The Tristan Chord

When Wagner started to be a composer, there were three different models of contemporary opera. Wagner had tried to adopt those types with Die Feen (German, rich-orchestrated style), Das Liebesverbot (Italian, lyrical style), and Rienzi (French style, with its luxuries). He then decided that Italian and French models had been decadent: they had passed their peaks in developments; therefore Wagner went back to explore more in German style, manifested in Die Fliegende Holländer, Tannhäuser, and Lohengrin.

Being ideologically attached with Bakunin the anarchist, Wagner got involved with Dresden putsch. Bakunin got caught and jailed, and Wagner fled to Switzerland. He faced the prospect of seemingly endless exile, with debt, hopeless marriage, and bad health. On this condition, he started composing Der Ring. Also he started reading Schopenhauer.

His reading gave him the idea for a wholly new way of opera composing. In a letter to Liszt, he referred the philosopher as a man who has come like a gift from heaven. He then composed Tristan und Isolde, called it the simplest but most full-blooded music conception. He stopped Siegfried on Act 3, and devoted himself to Tristan. But after several months, it was only music as yet.

Schopenhauer maintained that we are, in the most literal sense, embodiment of the metaphysical will, so that willing, wanting, longing, craving, yearning, are not just things we do: they are what we are. Music is also a manifestation of the metaphysical will. It directly corresponds to what we are in our innermost thing.

For years, Tristan remained ‘only music.’ But even now, its chord remains the most famous single chord in the history of music. It contains not one but two dissonances, thus creating a double desire, agonizing in its intensity, for resolution. The chord then moves, resolving one but not the other, thus providing resolution-yet-not resolution. In every chord-shift, something is resolved but not everything. When a satisfaction is created, so is a new frustration. Until the end. The silence. In Wagner’s words: “Here I sank myself into the depths of the soul’s inner workings. Here life and deaths and the very existence and significance of the external world appear only as manifestations of the inner workings of the soul.”

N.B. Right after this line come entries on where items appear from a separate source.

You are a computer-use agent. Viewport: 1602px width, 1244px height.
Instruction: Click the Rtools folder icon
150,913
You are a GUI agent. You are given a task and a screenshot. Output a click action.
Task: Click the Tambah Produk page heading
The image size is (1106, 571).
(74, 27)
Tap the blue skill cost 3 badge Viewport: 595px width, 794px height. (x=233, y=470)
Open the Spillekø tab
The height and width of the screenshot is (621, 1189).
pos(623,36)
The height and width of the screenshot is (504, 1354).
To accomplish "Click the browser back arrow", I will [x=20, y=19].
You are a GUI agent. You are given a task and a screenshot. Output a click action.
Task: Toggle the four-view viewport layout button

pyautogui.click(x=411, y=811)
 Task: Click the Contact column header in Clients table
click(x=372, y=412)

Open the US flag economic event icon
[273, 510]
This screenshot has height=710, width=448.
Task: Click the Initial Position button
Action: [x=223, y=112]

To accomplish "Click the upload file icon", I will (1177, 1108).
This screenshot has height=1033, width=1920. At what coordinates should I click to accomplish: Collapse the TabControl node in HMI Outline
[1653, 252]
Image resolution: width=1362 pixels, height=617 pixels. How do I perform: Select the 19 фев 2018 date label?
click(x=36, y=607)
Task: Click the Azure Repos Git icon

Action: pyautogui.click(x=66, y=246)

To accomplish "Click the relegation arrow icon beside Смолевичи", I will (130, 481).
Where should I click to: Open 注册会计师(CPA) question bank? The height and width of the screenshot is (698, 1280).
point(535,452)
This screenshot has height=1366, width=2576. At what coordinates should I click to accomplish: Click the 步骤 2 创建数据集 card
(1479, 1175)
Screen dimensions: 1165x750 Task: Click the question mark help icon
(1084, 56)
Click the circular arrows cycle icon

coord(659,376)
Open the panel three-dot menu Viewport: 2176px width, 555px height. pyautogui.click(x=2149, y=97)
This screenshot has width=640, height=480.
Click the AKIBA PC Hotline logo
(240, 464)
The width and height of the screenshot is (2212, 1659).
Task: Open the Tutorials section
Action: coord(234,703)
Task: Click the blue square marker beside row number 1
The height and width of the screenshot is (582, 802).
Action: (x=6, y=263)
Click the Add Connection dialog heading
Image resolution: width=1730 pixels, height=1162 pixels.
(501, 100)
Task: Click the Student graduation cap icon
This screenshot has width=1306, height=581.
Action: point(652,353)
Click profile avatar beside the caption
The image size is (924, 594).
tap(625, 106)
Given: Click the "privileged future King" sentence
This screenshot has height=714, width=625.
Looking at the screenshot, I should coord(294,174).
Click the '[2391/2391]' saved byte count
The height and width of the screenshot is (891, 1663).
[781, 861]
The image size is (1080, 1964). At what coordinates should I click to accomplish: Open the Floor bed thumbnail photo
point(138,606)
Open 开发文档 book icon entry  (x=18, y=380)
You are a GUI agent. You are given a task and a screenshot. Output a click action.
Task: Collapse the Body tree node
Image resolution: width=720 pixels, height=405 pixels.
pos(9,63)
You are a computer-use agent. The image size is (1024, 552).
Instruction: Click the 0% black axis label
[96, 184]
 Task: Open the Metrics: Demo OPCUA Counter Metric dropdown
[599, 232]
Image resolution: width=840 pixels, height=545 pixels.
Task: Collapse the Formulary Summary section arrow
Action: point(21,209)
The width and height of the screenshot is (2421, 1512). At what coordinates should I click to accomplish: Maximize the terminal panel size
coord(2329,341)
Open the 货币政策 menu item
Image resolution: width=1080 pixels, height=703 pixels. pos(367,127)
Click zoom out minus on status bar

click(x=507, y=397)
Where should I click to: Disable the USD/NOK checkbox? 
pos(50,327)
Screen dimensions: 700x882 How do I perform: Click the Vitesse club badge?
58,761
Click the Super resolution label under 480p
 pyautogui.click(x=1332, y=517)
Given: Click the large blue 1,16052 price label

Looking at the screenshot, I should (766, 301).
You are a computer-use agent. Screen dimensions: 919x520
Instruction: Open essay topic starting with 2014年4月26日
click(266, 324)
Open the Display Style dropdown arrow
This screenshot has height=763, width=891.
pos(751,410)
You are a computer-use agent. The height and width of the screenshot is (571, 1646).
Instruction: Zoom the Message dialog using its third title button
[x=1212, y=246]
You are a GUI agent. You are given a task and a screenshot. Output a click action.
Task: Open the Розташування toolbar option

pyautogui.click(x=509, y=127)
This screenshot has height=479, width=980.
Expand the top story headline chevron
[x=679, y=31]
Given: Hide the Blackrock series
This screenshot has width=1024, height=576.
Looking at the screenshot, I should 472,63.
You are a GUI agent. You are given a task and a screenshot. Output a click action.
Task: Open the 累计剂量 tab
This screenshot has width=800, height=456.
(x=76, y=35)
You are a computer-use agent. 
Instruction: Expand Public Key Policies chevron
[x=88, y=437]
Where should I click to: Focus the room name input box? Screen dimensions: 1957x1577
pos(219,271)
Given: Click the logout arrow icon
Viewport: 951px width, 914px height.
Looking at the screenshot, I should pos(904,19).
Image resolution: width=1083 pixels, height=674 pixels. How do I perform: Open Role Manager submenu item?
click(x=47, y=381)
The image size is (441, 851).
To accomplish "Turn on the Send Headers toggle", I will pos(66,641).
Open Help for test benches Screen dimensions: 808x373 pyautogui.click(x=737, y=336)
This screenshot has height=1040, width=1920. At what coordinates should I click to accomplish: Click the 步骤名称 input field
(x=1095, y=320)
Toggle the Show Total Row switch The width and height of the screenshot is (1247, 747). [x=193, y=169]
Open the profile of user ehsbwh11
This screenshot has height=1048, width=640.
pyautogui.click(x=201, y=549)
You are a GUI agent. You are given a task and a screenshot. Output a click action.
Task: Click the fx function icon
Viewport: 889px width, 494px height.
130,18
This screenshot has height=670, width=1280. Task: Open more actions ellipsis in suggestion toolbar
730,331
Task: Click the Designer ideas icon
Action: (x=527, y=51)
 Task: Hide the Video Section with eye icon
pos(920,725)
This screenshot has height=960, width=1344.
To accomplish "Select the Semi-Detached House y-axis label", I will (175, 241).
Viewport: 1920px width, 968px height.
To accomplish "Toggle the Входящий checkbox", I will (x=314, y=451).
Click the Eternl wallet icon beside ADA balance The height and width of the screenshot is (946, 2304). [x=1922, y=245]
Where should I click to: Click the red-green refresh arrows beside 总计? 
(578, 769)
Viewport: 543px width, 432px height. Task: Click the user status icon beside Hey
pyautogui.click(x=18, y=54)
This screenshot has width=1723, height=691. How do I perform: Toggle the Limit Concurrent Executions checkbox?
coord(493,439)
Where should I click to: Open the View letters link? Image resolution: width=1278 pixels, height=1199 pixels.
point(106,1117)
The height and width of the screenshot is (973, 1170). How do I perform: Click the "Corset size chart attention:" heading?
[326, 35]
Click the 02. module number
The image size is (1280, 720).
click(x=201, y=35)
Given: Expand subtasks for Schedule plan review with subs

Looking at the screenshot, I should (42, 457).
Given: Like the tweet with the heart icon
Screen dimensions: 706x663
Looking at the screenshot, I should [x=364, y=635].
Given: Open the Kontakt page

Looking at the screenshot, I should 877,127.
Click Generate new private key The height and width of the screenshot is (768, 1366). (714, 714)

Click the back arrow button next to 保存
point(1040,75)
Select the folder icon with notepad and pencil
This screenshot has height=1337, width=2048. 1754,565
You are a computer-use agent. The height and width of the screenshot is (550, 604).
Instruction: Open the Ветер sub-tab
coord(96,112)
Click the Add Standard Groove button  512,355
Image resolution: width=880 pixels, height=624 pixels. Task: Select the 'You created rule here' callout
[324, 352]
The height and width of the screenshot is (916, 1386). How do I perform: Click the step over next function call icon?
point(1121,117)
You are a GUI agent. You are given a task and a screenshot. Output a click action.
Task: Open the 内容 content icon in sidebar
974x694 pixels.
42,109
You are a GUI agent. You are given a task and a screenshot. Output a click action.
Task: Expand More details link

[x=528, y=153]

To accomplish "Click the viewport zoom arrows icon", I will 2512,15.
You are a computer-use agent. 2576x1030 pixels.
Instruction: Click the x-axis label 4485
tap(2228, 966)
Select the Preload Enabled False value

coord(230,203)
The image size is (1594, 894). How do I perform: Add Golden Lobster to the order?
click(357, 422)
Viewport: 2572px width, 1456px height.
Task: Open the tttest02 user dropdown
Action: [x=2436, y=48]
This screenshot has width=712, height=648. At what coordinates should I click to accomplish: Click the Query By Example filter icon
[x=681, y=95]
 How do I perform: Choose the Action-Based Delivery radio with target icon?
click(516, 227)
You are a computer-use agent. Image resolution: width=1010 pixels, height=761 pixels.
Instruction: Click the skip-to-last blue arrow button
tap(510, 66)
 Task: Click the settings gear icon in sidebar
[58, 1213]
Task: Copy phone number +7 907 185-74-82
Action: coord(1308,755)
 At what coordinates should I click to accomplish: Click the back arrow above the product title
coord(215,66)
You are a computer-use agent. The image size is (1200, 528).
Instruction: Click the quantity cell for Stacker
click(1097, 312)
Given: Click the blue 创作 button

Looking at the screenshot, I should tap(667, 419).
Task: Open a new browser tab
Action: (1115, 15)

On another fine day, Wagner performed a nice symphony for his wife’s birthday. Siegfried Idyll. It was performed at home, with a very small number of guests attending. One of them was young Nietzsche, starting his long and historical friendship with Wagner. Indeed, Wagner was the greatest influence on the young man, who would in turn became one of the greatest figures in the entire history of western philosophy. But it is another story.